How to use these mnemonics in your USMLE prep
Start by turning each mnemonic into a two-sided drill. Side one asks for the letters. Side two gives a vignette and forces the drug class. The second side is where retention becomes useful.
A clean schedule is day 1, day 3, day 7, day 14, then weekly until dedicated starts. Don’t review every mnemonic equally. The ones you miss get pulled forward.
Use missed questions as the source of truth. If you miss an ACE inhibitor question because you forgot pregnancy risk, CAPTOPRIL gets edited so “T = teratogenic” is loud. If you miss a methotrexate question because you forgot folinic acid rescue, add that next to MTX TOXINS even if it breaks the acronym.
This is where Otio’s multi-window split view is useful: keep your pharm note in one chat, a missed-question explanation in another, and a comparison between two drug classes in a third. Ask for a quiz that uses only your uploaded notes and requires the answer to include mechanism, toxicity, and a clinical clue.
A simple workflow:
Make one pharm space. Add your mnemonics, drug tables, missed-question notes, and lecture PDFs.
Tag by organ system. Cardio, antibiotics, psych, endocrine, onc/immunology, GI/heme.
Drill from vignettes. Don’t ask for definitions first. Ask for patient stems that force recall.
Edit weak mnemonics. If a letter doesn’t cue the fact in under five seconds, replace the word.
Run weekly contrast drills. ACE inhibitors vs. ARBs. Typical vs. atypical antipsychotics. Warfarin vs. DOACs.
If you already use flashcards, keep them. Mnemonics don’t replace spaced cards; they make the cards less brittle. For broader tool choices, see research tools for students or compare AI tools for academic research if your current setup is scattered across PDFs, screenshots, and half-finished notes.
One more practical move: make your own ugly mnemonic when the polished one fails. Ugly sticks.

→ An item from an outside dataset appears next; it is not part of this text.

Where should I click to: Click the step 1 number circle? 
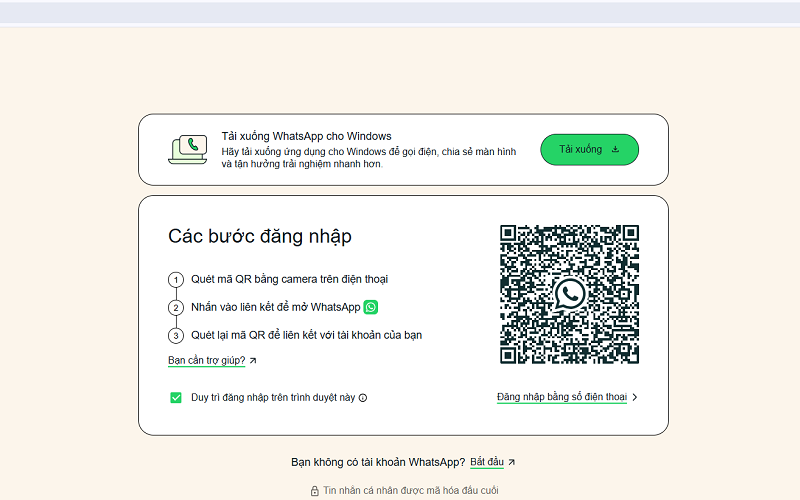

The brain is not a branding department.
Use Otio for your next pharmacology review session if you want one place to store the mnemonics, quiz from your notes, and revisit missed concepts before dedicated.
FAQ
Q: Are mnemonics enough to pass USMLE Step 1 pharmacology?

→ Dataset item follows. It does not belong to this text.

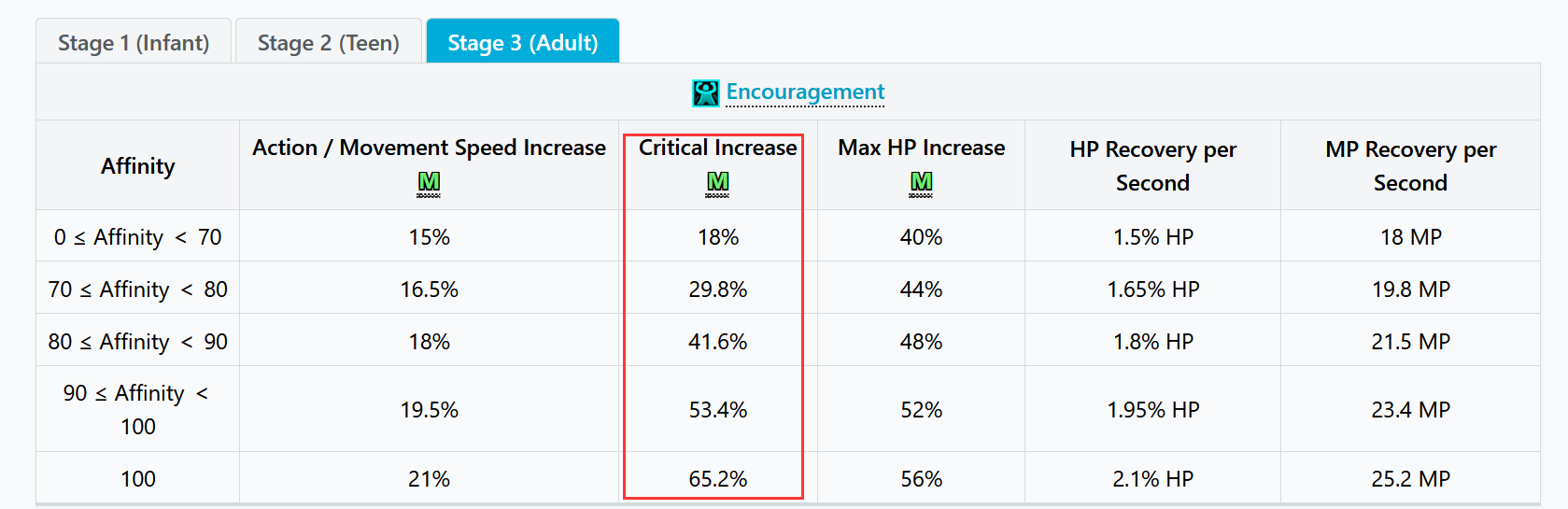Click the M icon under Max HP Increase
This screenshot has width=1568, height=509.
coord(921,183)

A: No. Mnemonics are retrieval cues. You still need mechanisms, contraindications, clinical context, and practice questions.
Q: How long does it take to memorize 22 mnemonics?
A: With spaced review, many students can learn the set in 2–3 weeks. The harder part is tying each mnemonic to a vignette so it works under exam pressure.
Q: Should I memorize the mnemonic word-for-word or just the concept?
A: Memorize the concept first. If a letter doesn’t help you recall the right fact, change the wording and keep moving.
Q: What if I forget a mnemonic during the exam?
A: Fall back on mechanism and patient clues. A good study routine uses mnemonics to strengthen recall, not replace understanding.
Q: Can I use Otio to organize and drill these mnemonics?
A: Yes. Put the mnemonics and missed-question notes into one study space, then quiz yourself from those materials during spaced review.